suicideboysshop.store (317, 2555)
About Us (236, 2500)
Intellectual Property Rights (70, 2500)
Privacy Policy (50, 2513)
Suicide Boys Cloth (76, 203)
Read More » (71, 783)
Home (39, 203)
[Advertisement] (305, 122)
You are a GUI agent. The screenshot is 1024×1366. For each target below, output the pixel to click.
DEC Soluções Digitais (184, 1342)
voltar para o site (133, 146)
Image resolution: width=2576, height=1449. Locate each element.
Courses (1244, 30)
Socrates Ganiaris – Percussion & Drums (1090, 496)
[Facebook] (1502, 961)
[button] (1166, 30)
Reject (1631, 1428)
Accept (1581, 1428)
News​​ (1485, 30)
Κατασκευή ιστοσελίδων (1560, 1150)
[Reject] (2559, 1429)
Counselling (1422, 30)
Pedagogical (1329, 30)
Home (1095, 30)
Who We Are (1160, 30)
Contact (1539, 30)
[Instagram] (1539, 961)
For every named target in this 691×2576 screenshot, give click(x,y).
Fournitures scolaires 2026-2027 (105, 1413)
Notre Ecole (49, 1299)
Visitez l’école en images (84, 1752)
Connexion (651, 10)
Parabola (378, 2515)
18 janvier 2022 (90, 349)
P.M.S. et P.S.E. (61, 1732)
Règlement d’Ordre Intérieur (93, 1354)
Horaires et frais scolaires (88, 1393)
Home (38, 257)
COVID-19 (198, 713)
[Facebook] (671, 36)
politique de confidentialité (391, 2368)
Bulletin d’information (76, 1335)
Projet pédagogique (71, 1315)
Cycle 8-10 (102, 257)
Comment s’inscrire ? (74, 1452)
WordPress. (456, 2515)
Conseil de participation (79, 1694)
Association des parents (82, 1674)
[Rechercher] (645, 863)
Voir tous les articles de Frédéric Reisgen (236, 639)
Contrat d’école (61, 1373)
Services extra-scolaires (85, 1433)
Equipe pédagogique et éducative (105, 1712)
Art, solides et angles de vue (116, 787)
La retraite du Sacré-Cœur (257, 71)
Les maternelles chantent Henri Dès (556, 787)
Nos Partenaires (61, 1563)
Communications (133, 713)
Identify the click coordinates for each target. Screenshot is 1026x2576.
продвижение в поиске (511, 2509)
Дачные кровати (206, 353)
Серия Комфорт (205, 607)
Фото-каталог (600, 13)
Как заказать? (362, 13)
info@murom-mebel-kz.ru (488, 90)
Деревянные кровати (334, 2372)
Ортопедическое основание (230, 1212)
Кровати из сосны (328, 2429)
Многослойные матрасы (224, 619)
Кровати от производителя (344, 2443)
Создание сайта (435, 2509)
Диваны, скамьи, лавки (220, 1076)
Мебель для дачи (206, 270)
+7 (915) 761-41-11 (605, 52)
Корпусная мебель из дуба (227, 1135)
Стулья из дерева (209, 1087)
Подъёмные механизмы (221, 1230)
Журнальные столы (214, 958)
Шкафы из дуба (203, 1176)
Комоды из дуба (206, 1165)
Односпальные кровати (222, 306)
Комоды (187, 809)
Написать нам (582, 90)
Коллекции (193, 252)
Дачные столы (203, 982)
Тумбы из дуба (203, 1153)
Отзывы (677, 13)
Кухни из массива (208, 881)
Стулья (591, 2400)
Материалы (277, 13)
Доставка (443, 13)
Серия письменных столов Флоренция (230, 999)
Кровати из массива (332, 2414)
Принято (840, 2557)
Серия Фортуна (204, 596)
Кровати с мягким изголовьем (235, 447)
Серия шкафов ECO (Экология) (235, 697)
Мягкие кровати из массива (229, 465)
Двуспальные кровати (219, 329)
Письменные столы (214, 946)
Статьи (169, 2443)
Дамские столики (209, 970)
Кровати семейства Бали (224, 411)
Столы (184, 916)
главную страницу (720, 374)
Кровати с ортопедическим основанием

■ **Goal of the exercise**: Your task is to transcribe the listing above in full, exactly as given.

■ **Reply to the task**:
suicideboysshop.store (317, 2555)
About Us (236, 2500)
Intellectual Property Rights (70, 2500)
Privacy Policy (50, 2513)
Suicide Boys Cloth (76, 203)
Read More » (71, 783)
Home (39, 203)
[Advertisement] (305, 122)
You are a GUI agent. The screenshot is 1024×1366. For each target below, output the pixel to click.
DEC Soluções Digitais (184, 1342)
voltar para o site (133, 146)
Image resolution: width=2576, height=1449. Locate each element.
Courses (1244, 30)
Socrates Ganiaris – Percussion & Drums (1090, 496)
[Facebook] (1502, 961)
[button] (1166, 30)
Reject (1631, 1428)
Accept (1581, 1428)
News​​ (1485, 30)
Κατασκευή ιστοσελίδων (1560, 1150)
[Reject] (2559, 1429)
Counselling (1422, 30)
Pedagogical (1329, 30)
Home (1095, 30)
Who We Are (1160, 30)
Contact (1539, 30)
[Instagram] (1539, 961)
For every named target in this 691×2576 screenshot, give click(x,y).
Fournitures scolaires 2026-2027 (105, 1413)
Notre Ecole (49, 1299)
Visitez l’école en images (84, 1752)
Connexion (651, 10)
Parabola (378, 2515)
18 janvier 2022 (90, 349)
P.M.S. et P.S.E. (61, 1732)
Règlement d’Ordre Intérieur (93, 1354)
Horaires et frais scolaires (88, 1393)
Home (38, 257)
COVID-19 (198, 713)
[Facebook] (671, 36)
politique de confidentialité (391, 2368)
Bulletin d’information (76, 1335)
Projet pédagogique (71, 1315)
Cycle 8-10 (102, 257)
Comment s’inscrire ? (74, 1452)
WordPress. (456, 2515)
Conseil de participation (79, 1694)
Association des parents (82, 1674)
[Rechercher] (645, 863)
Voir tous les articles de Frédéric Reisgen (236, 639)
Contrat d’école (61, 1373)
Services extra-scolaires (85, 1433)
Equipe pédagogique et éducative (105, 1712)
Art, solides et angles de vue (116, 787)
La retraite du Sacré-Cœur (257, 71)
Les maternelles chantent Henri Dès (556, 787)
Nos Partenaires (61, 1563)
Communications (133, 713)
Identify the click coordinates for each target. Screenshot is 1026x2576.
продвижение в поиске (511, 2509)
Дачные кровати (206, 353)
Серия Комфорт (205, 607)
Фото-каталог (600, 13)
Как заказать? (362, 13)
info@murom-mebel-kz.ru (488, 90)
Деревянные кровати (334, 2372)
Ортопедическое основание (230, 1212)
Кровати из сосны (328, 2429)
Многослойные матрасы (224, 619)
Кровати от производителя (344, 2443)
Создание сайта (435, 2509)
Диваны, скамьи, лавки (220, 1076)
Мебель для дачи (206, 270)
+7 (915) 761-41-11 (605, 52)
Корпусная мебель из дуба (227, 1135)
Стулья из дерева (209, 1087)
Подъёмные механизмы (221, 1230)
Журнальные столы (214, 958)
Шкафы из дуба (203, 1176)
Комоды из дуба (206, 1165)
Односпальные кровати (222, 306)
Комоды (187, 809)
Написать нам (582, 90)
Коллекции (193, 252)
Дачные столы (203, 982)
Тумбы из дуба (203, 1153)
Отзывы (677, 13)
Кухни из массива (208, 881)
Стулья (591, 2400)
Материалы (277, 13)
Доставка (443, 13)
Серия письменных столов Флоренция (230, 999)
Кровати из массива (332, 2414)
Принято (840, 2557)
Серия Фортуна (204, 596)
Кровати с мягким изголовьем (235, 447)
Серия шкафов ECO (Экология) (235, 697)
Мягкие кровати из массива (229, 465)
Двуспальные кровати (219, 329)
Письменные столы (214, 946)
Статьи (169, 2443)
Дамские столики (209, 970)
Кровати семейства Бали (224, 411)
Столы (184, 916)
главную страницу (720, 374)
Кровати с ортопедическим основанием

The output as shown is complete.